In SSIS, however, I don't think its possible to just give the package a literal SQL query. Everywhere I've looked online, people say to use Merge Joins to transform the multiple tables resulting from an XML Source object into a single table. The problem with Merge Joins is that they only accept two inputs (tables), and I have three. Therefore: I figured I would just use two Merge Joins. This is how I did it (ordered from first to last action):
XML Source
Set the isSorted property of country, district, and city tables to TRUE.
Set the SortKeyPosition on country.country_Id, district.country_id and city.district_Id to 1 (notice this last value)
Set the SortKeyPosition on district.district_Id table to 2
First Merge Join
Set the inputs of the first Merge Join to country (LEFT) and district (RIGHT)

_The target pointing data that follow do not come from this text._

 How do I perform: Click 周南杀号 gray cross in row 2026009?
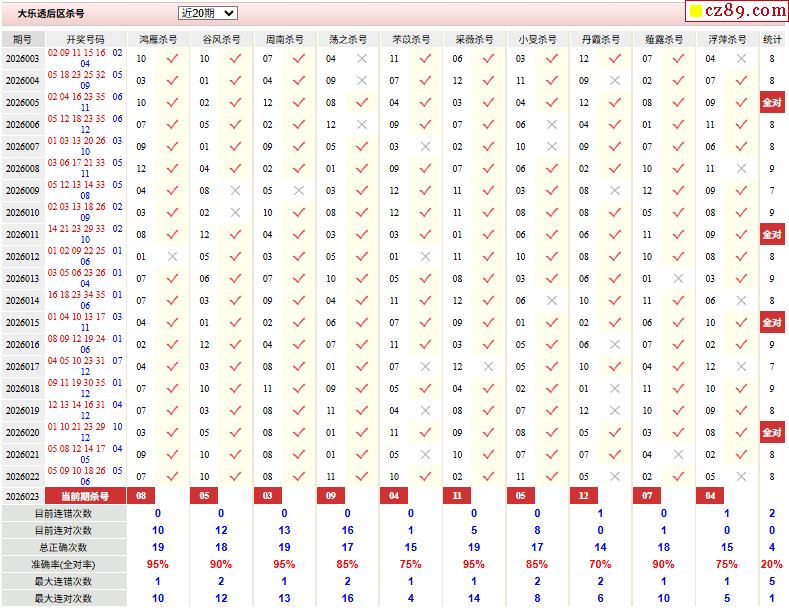tap(299, 191)
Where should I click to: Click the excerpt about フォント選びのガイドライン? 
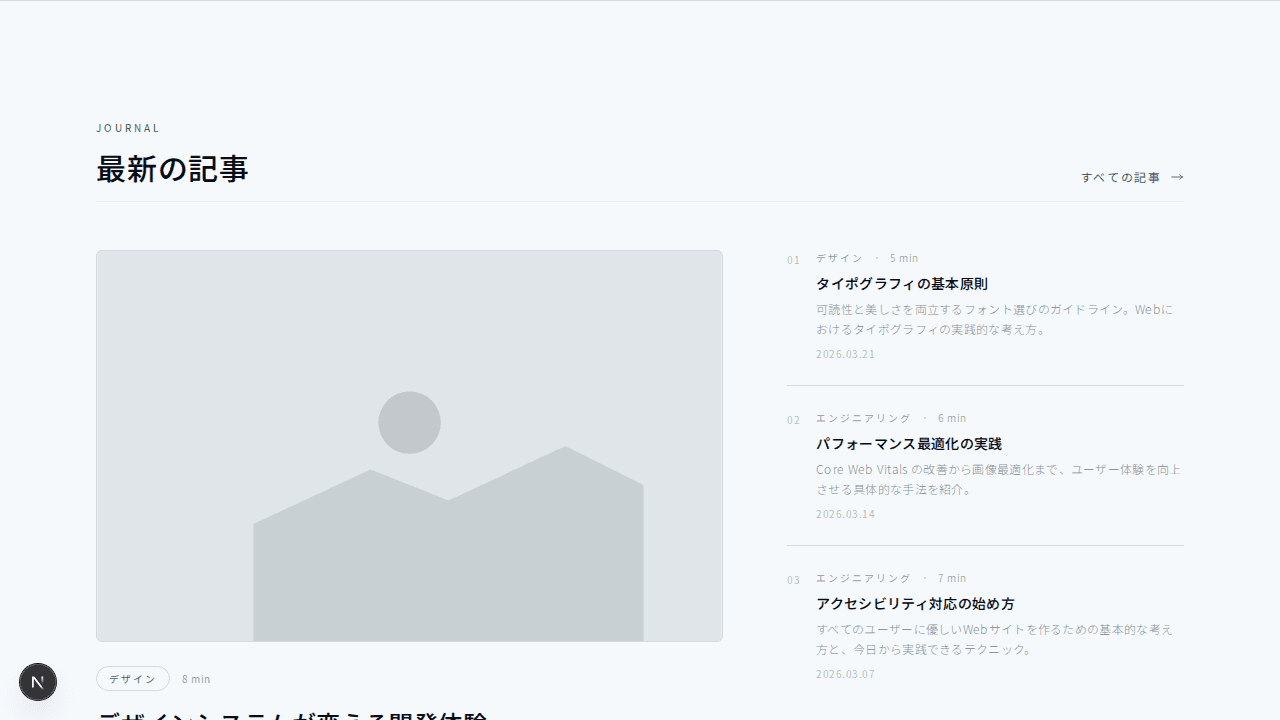(994, 319)
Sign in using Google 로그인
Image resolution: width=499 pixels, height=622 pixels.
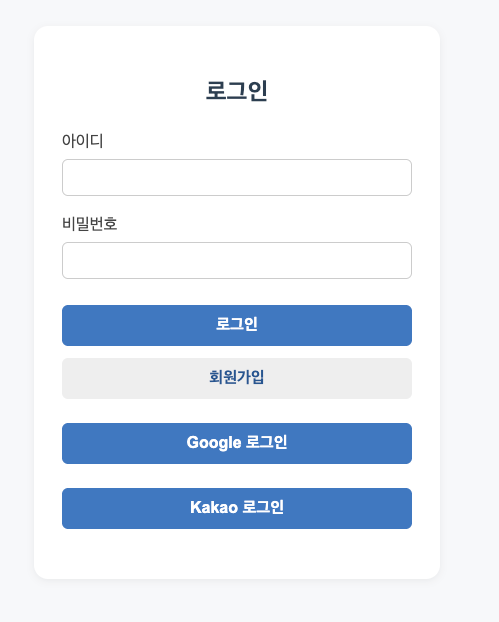tap(237, 443)
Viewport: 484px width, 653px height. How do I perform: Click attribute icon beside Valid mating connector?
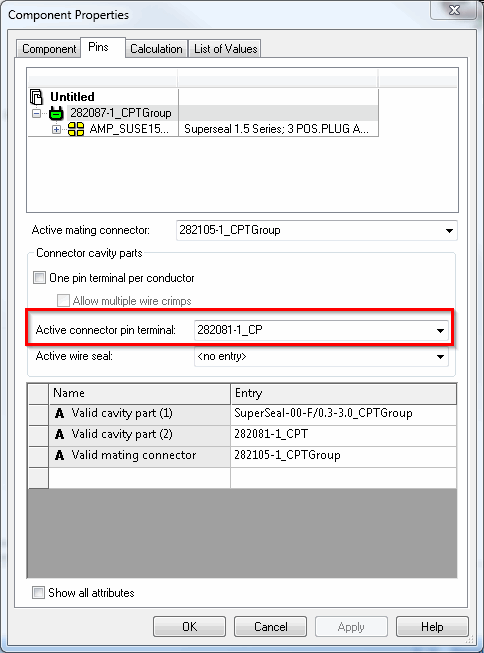point(60,455)
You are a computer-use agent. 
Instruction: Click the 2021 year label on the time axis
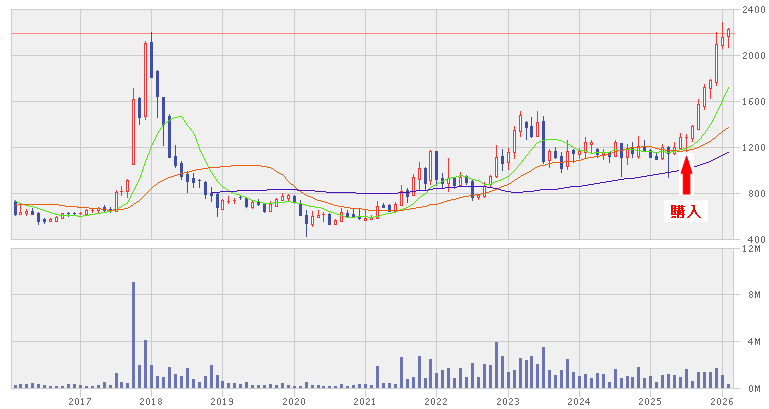(364, 401)
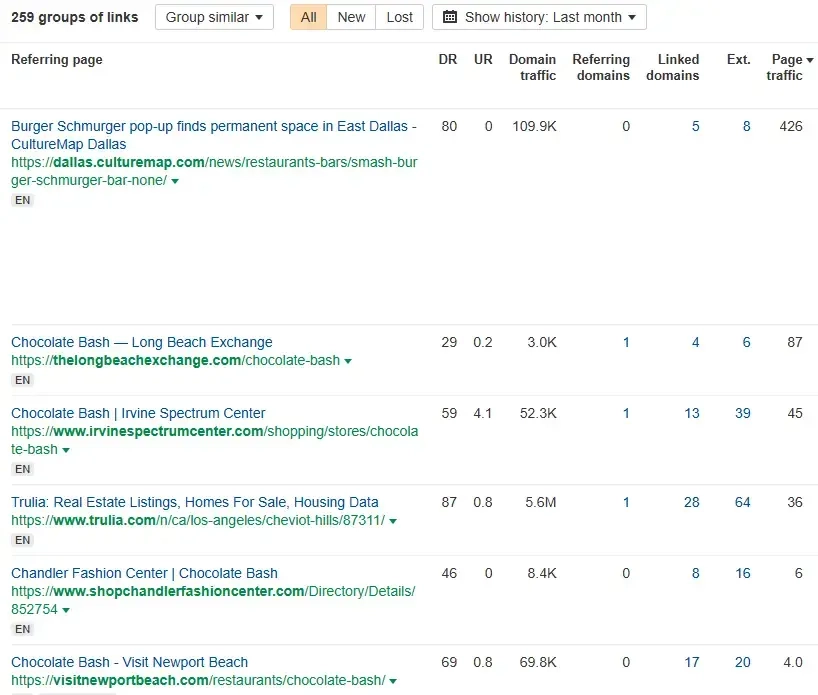Show only Lost links tab
Viewport: 818px width, 695px height.
coord(399,17)
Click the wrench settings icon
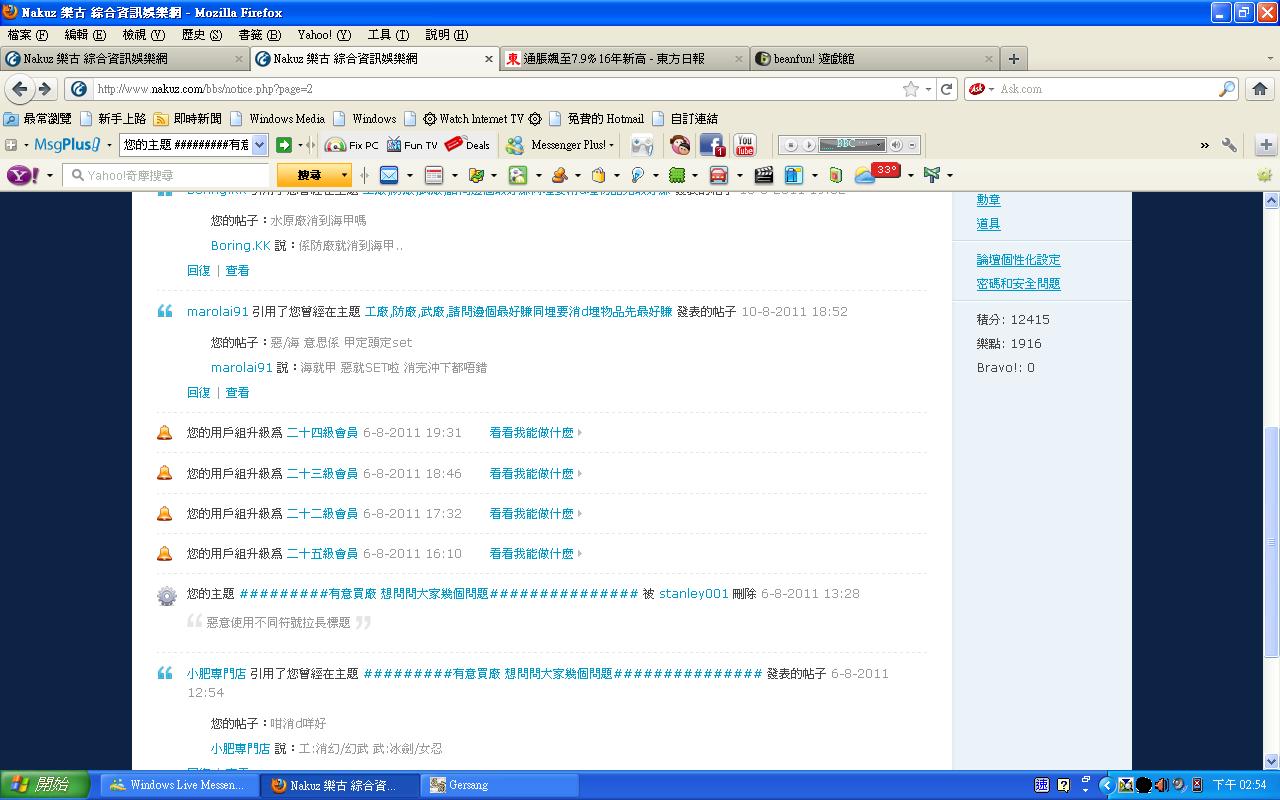1280x800 pixels. [x=1229, y=145]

Selected all columns except country.country_Id for the output
Result: a table INNER JOINed on country_Id
Sort
This output needs to be sorted before being used, so I sent it to Sort component, and sorted by country_Id (1) and district_Id (2)
Second Merge Join
Set the first input (LEFT) to the output of the Sort component
Set the second input (RIGHT) to the city table from the XML Source component
In order to make this work without the IDE throwing errors at me, I had to set city.district_Id 's SortKeyPosition to 1. This yields a table that is joined wrong. In fact, the same output table would result from the following query:
SELECT
*
FROM
country
INNER JOIN district
ON country.country_Id = district.country_Id
INNER JOIN city
ON district.country_Id = city.district_Id
This, of course, is semantically wrong. I want it to join on the District ID's of the District and City tables, like in the query near the top of this post.
Now, here's what I tried:
1. Set the SortKeyPosition of city.district_Id to 2. This results in an IDE error that reads:
Error at Data Flow Task [DTS.Pipeline]: The IsSorted property of output "city" (45) is set to TRUE, but the absolute values of the non-zero output column SortKeyPositions do not form a monotonically increasing sequence, starting at one.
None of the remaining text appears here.